> **TASK DETAILS**: Copy out exactly the lines below that run from the one holding "You are a computer-use" to the one holding "Instruction: Open the search icon in header", keeping both of those lines and no others.

> **EXERCISE DATA**:
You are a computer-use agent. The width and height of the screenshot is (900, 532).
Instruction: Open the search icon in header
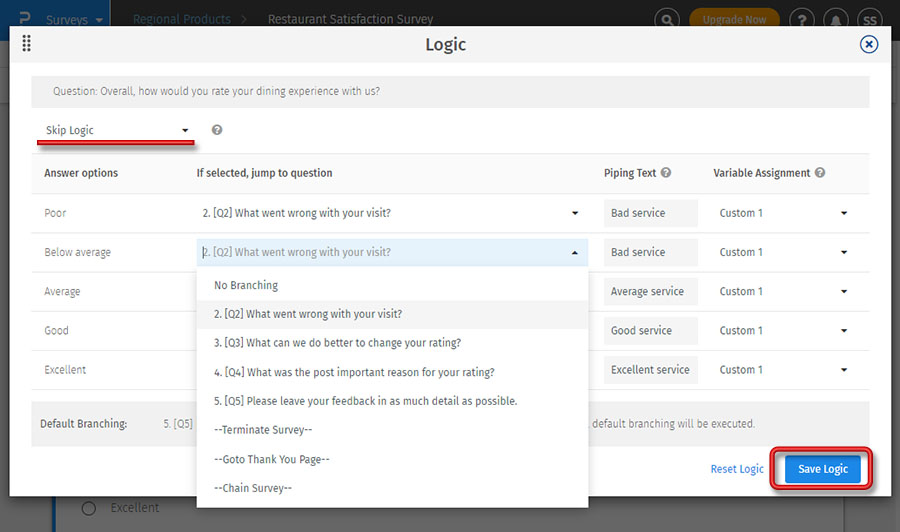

--

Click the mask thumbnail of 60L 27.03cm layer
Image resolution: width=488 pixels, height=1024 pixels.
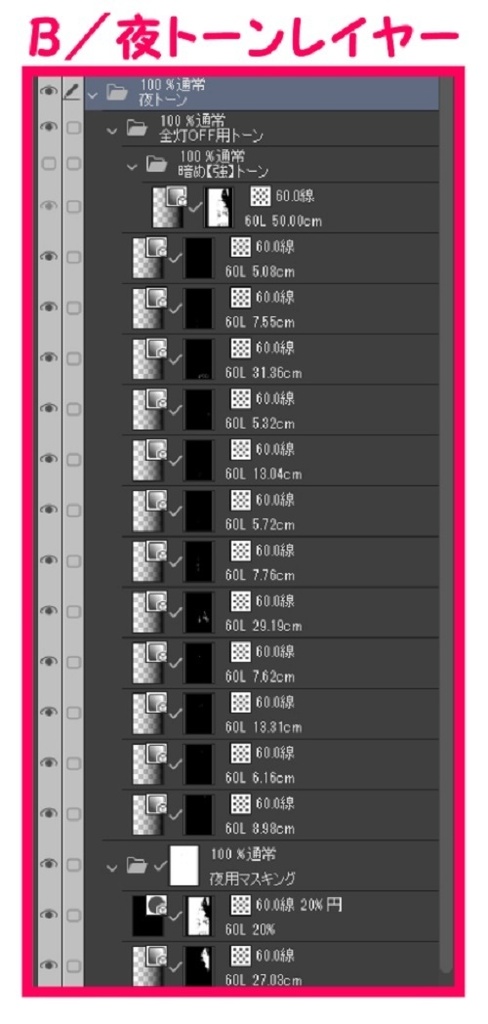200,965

--

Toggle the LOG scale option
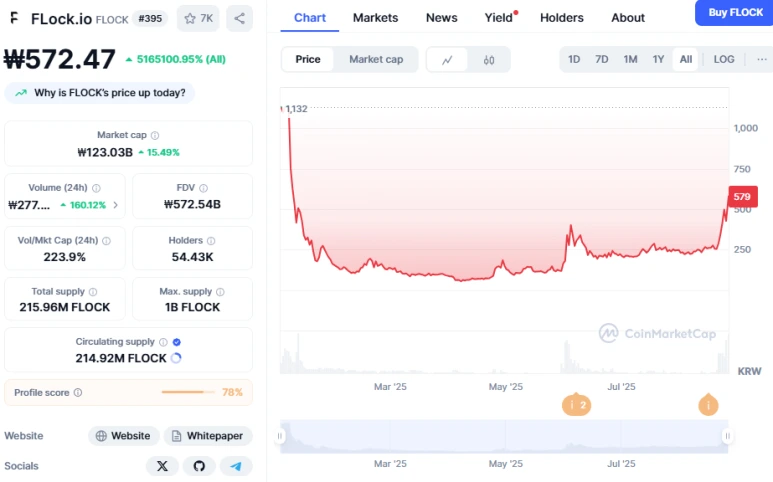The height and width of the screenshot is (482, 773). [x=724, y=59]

> **SOLUTION BELOW**:
You are a computer-use agent. The width and height of the screenshot is (900, 532).
Instruction: Open the search icon in header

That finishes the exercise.